Millions of miners, welders and smelters in the U.S., and around the world, are chronically exposed to fumes, particles and aerosols containing Mn on a regular basis. Moreover, genetic mutations, drinking water with high concentrations of Mn, and ephedron abuse can all produce distinct neurological symptoms of manganese-induced neurological disease, making them recognizable as significant causes of chronic Mn exposure to a large population. Consequently, the number of individuals exposed to neurotoxic levels of Mn are much higher than formerly established, generating a global public health problem.

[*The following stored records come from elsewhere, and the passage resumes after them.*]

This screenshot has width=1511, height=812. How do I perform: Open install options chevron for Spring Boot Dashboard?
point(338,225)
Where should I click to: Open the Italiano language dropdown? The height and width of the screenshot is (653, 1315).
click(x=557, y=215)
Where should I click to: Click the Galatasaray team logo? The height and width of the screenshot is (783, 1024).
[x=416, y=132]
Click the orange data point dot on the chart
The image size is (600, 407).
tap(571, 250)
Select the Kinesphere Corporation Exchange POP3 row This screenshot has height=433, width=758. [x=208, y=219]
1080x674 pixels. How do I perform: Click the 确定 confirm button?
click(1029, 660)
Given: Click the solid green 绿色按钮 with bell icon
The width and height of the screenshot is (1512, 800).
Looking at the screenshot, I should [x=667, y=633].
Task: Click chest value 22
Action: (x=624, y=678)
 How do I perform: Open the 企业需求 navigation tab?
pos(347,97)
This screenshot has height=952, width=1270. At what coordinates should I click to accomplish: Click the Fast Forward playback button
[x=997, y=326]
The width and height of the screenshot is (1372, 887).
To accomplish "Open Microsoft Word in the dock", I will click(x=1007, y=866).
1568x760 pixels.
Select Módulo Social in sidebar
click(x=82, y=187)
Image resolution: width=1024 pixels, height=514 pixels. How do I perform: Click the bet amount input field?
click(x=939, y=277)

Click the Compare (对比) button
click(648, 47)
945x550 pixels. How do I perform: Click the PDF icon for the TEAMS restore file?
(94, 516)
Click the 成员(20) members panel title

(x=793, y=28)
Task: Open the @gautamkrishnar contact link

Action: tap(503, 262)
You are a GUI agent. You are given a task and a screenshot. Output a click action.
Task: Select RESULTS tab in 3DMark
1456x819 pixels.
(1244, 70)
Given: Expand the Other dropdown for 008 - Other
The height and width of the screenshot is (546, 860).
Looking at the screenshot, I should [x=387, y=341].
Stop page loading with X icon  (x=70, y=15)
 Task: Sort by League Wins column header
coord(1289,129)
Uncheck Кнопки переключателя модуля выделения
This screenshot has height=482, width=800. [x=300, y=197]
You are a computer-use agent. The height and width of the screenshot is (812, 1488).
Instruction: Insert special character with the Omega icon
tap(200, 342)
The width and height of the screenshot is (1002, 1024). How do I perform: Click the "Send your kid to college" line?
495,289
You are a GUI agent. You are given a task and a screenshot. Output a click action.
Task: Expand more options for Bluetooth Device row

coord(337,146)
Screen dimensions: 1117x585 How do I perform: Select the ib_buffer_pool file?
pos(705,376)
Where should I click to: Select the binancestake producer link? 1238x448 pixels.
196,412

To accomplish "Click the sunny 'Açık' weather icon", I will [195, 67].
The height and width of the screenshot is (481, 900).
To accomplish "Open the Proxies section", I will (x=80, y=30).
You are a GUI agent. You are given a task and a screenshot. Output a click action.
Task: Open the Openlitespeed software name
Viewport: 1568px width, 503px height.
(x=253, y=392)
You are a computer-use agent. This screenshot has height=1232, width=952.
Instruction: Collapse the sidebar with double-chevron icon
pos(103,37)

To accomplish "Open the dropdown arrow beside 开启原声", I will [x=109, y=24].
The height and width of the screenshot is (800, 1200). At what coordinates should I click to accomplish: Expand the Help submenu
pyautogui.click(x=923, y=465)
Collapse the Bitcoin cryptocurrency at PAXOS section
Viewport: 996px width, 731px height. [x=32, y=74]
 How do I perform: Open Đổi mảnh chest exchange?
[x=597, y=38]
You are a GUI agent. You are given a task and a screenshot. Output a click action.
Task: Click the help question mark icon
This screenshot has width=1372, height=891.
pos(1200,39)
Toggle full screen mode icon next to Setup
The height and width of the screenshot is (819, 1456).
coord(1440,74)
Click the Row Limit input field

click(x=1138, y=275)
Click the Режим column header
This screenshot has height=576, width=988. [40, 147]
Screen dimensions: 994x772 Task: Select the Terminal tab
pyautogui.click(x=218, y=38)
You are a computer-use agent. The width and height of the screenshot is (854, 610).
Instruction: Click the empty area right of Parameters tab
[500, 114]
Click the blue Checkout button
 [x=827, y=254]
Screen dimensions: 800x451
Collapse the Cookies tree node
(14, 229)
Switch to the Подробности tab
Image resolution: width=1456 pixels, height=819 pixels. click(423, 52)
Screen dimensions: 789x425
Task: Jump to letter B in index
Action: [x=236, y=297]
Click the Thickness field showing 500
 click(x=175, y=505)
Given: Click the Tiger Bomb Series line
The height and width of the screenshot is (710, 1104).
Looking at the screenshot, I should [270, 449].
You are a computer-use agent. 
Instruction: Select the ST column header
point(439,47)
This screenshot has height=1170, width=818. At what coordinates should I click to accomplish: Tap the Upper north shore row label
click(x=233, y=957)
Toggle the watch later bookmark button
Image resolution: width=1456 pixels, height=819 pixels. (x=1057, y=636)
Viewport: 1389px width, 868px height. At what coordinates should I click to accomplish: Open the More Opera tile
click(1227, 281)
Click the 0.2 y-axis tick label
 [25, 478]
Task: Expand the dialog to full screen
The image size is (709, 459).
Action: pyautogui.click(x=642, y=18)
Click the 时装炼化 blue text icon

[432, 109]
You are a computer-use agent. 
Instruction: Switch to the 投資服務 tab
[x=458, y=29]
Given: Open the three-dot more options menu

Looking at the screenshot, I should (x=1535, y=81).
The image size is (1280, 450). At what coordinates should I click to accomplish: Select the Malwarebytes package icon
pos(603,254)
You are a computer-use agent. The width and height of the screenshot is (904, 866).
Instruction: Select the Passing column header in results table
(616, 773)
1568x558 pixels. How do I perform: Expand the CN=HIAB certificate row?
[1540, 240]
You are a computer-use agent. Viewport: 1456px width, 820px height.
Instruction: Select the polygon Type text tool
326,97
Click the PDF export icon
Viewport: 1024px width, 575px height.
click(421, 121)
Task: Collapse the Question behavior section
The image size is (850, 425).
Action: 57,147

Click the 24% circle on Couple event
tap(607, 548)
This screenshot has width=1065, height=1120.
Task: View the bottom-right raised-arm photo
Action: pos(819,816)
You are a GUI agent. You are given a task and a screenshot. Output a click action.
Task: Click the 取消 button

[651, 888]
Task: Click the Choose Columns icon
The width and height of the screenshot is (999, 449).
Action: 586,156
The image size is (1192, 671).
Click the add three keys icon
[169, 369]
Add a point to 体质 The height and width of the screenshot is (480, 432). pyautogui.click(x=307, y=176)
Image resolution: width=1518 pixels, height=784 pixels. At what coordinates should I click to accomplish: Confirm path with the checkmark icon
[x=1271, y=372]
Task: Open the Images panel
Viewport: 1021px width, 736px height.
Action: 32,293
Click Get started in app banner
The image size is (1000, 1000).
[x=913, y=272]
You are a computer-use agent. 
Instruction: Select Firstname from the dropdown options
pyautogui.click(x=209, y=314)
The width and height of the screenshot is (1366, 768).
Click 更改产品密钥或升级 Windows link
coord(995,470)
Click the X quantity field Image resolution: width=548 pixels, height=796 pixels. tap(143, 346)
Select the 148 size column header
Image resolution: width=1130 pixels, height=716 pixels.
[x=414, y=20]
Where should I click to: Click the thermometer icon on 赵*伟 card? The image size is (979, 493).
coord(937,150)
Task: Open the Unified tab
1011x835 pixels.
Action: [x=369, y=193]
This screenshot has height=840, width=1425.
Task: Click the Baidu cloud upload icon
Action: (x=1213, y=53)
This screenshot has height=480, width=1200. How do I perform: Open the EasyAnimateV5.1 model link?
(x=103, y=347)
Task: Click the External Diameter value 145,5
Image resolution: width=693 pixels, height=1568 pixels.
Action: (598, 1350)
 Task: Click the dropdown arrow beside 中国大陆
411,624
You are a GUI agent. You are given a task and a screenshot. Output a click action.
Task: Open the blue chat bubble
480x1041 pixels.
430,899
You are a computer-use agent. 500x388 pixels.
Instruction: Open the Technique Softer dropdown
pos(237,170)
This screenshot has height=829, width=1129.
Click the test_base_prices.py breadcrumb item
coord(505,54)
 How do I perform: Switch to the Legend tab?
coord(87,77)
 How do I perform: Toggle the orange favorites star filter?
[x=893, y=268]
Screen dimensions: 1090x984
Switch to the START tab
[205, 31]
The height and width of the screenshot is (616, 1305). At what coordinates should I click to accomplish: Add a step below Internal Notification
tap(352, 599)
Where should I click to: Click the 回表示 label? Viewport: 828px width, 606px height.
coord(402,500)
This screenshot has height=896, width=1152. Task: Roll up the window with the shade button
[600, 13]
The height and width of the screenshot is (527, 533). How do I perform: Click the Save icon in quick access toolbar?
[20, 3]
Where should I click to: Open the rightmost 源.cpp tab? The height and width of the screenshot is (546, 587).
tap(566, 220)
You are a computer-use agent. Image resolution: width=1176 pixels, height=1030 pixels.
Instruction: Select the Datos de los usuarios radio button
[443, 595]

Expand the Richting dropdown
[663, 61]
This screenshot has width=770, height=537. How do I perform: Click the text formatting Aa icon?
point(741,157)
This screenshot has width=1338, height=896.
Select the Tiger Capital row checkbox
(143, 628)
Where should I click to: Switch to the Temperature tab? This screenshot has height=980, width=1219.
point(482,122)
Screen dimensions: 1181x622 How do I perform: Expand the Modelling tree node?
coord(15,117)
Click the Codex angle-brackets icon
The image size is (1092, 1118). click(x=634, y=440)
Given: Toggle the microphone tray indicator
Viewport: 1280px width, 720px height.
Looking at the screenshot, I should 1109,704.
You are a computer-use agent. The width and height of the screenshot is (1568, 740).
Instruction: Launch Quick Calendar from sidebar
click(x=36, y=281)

Mn is a chemical element required by many different enzymes in the human body, performing a role in numerous chemical processes, including the synthesis of nutrients such as carbohydrates, proteins and cholesterol. However, when humans are exposed to high levels of Mn, it accumulates in the brain and produces neurological dysfunction. High levels of exposure to Mn result in deficits in postural stability and motor control, together with impairments in executive function and working memory.

Previous studies from Dr. Guilarte’s laboratory have shown that there is a significant difference between idiopathic Parkinson’s disease and Mn-induced parkinsonism, as the most effective parkinsonian drug treatment, levodopa, is not effective in alleviating Mn-induced motor symptoms and there is no apparent loss of midbrain dopaminergic neurons. This evidence indicates that parkinsonism in Mn-exposed individuals has a different pathophysiology than in idiopathic Parkinson’ disease subjects. His work is now pointing to dysfunction or loss of cholinergic neurons, which have also been implicated in idiopathic Parkinson’s disease and Alzheimer’s disease.

“We are very excited to see what the research has in store,” said Dr. Guilarte. “If the research proves that excess levels of Mn produces cholinergic neuron loss in brain regions relevant to Parkinson’s and Alzheimer’s disease, then we will be one step closer identifying environmental risk factors whose human exposures are preventable.”

The study will be conducted using unbiased stereological cell counting, a method used to determine the total number of neurons in a specific brain region. The investigation will provide a more precise understanding of Mn-induced pathophysiology, which can result in the development of cholinergic based therapies for the treatment of Mn-induced neurological dysfunction.

Postdoctoral associate Dr. Kalynda K. Gonzales, who works alongside Dr. Guilarte in his “Brain, Behavior and the Environment” laboratory, commits her time to studying parkinsonism induced by drug exposure, environmental and occupational factors, in hopes of improving treatment methods.